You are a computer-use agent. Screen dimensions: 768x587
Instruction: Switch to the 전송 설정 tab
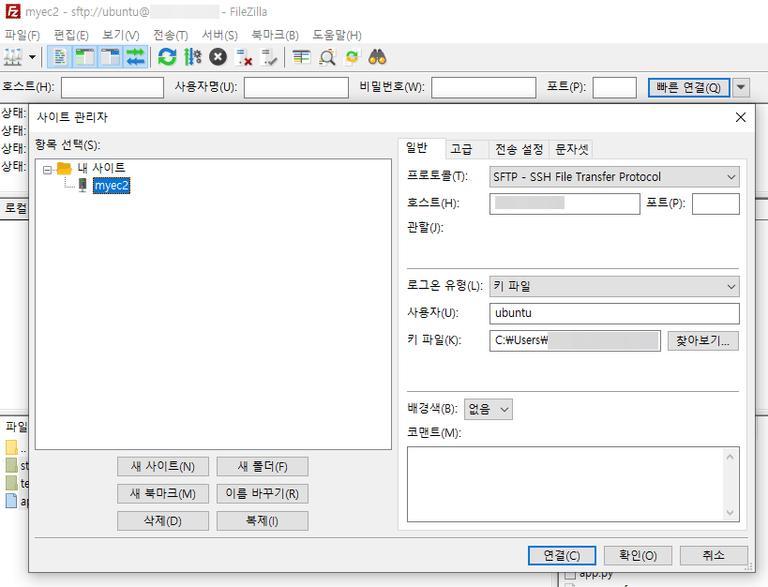click(x=518, y=149)
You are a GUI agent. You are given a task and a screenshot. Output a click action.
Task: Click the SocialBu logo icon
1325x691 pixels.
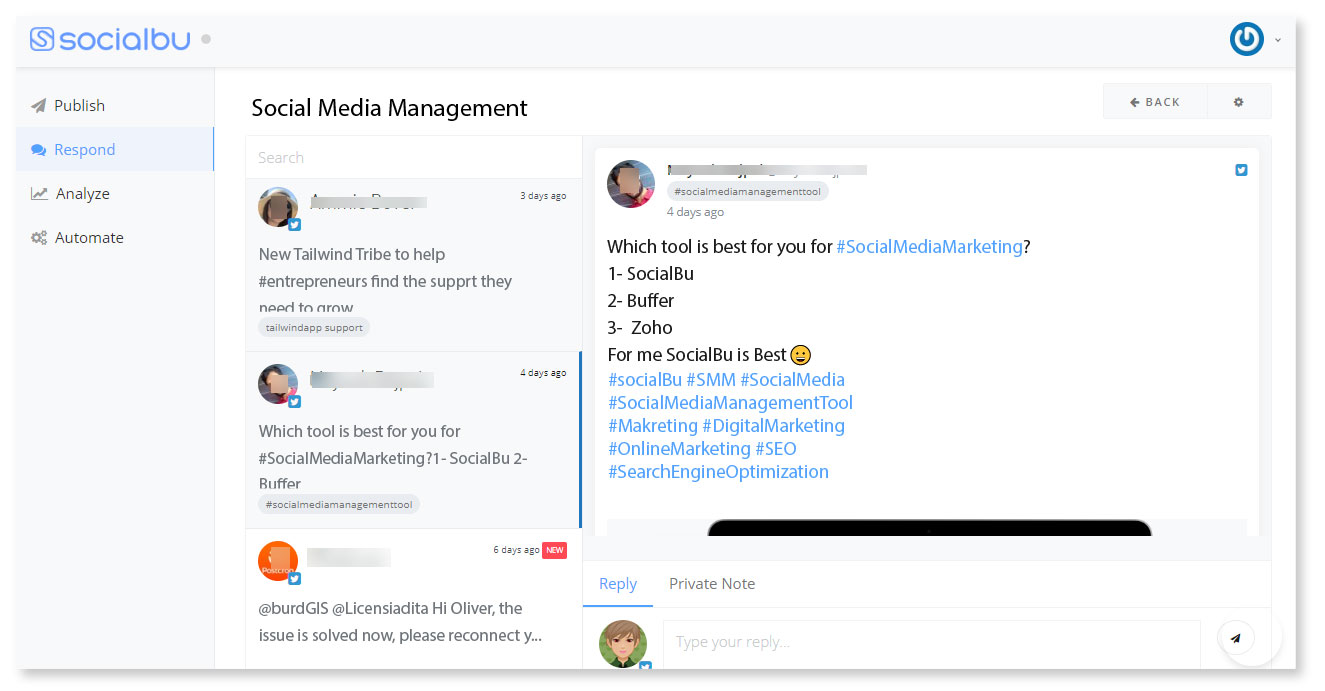40,38
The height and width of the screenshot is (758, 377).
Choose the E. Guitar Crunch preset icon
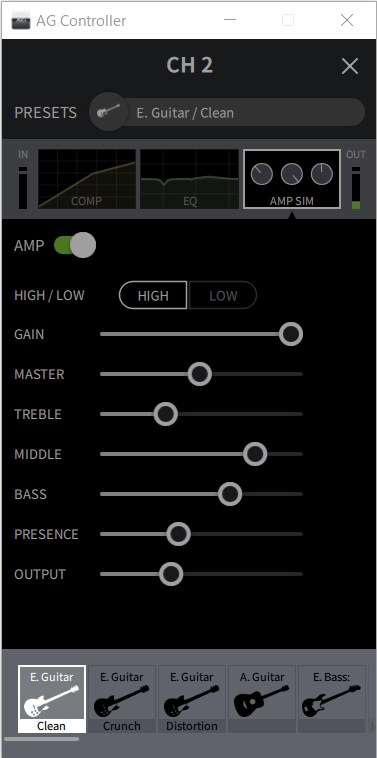tap(122, 699)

* [Task requirements]:
Copy out every line of the data above word for word, leaving out the pictures.

* [Response to this task]:
You are a computer-use agent. Screen dimensions: 768x587
Instruction: Switch to the 전송 설정 tab
click(x=518, y=149)
You are a GUI agent. You are given a task and a screenshot. Output a click action.
Task: Click the SocialBu logo icon
1325x691 pixels.
40,38
The height and width of the screenshot is (758, 377).
Choose the E. Guitar Crunch preset icon
tap(122, 699)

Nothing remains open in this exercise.